The 4 ICT Kill Zones in New York time are: Asian Kill Zone (18:00-20:00), London Kill Zone (02:00-05:00), New York AM Kill Zone (08:30-11:00), and New York PM Kill Zone (13:30-16:00). In UTC (winter): Asian (23:00-01:00), London (07:00-10:00), NY AM (13:30-16:00), NY PM (18:30-21:00). These hours shift by one hour during US summer time (EDT vs EST). Always use New York time as your reference for ICT Kill Zone filtering.

The London Kill Zone (02:00-05:00 NY) and New York AM Kill Zone (08:30-11:00 NY) historically produce the most frequent and directional setups on major Forex pairs (EUR/USD, GBP/USD) and US indices (NQ, ES). The NY AM Kill Zone is particularly powerful on days with US macro releases. The Asian Kill Zone is more useful for contextual analysis (defining the Asian range) than for direct trade entries.
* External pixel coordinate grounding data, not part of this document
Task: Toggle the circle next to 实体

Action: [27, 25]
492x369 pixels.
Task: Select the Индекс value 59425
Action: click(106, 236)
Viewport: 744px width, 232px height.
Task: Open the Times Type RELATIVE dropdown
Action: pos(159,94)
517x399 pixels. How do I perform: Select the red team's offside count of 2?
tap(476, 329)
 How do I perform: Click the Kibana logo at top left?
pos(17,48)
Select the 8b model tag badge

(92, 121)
The London Kill Zone is the 02:00-05:00 NY time window corresponding to the opening of the London session, the world's most liquid forex financial center. During this window, London institutions frequently engineer a liquidity sweep of the Asian session range (the Judas Swing) before launching the true directional move of the day. Identifying this pattern is one of the core skills of the ICT methodology.
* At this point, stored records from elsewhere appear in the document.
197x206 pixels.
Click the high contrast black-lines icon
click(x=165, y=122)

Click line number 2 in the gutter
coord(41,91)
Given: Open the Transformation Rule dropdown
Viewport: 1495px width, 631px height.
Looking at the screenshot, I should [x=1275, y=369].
The ICT Kill Zone trading process has four steps: (1) identify the Asian range (high and low from 18:00-20:00 NY), (2) determine the HTF bias on H4 or Daily, (3) wait for the Kill Zone to open and watch for a liquidity sweep of the Asian range, (4) enter on a Market Structure Shift confirmation toward a Kill Zone Fair Value Gap or order block in the direction of the HTF bias. Use close[1] for entry confirmation, never close[0].

Crypto markets trade 24/7 without fixed institutional sessions. However, BTC/USD and ETH/USD volumes show measurable peaks during NY AM Kill Zone hours (08:30-11:00 NY) due to US institutional participation. Strict ICT Kill Zone application is less direct on crypto, but adapting New York session hours works for major pairs with specific backtest validation before any live application.

Backtrex enables Kill Zone backtesting without programming through a visual interface. The process: create a strategy with a time filter block (select the Kill Zone in New York time), add SMC entry conditions (order block, FVG, MSS), define stop loss and take profit, run the backtest on 5 to 10 years of data. Results are available in under 30 seconds, with detailed metrics broken down by Kill Zone.

A rigorous Kill Zone backtest requires at minimum 2 to 3 years of historical data to reach statistical significance (minimum 100 to 150 trades per tested Kill Zone). Testing across 5 to 10 years includes multiple market regimes (trending, ranging, high-volatility periods) and evaluates strategy robustness across varying conditions. A 3 to 6 month backtest is insufficient to draw conclusions about Kill Zone filter reliability.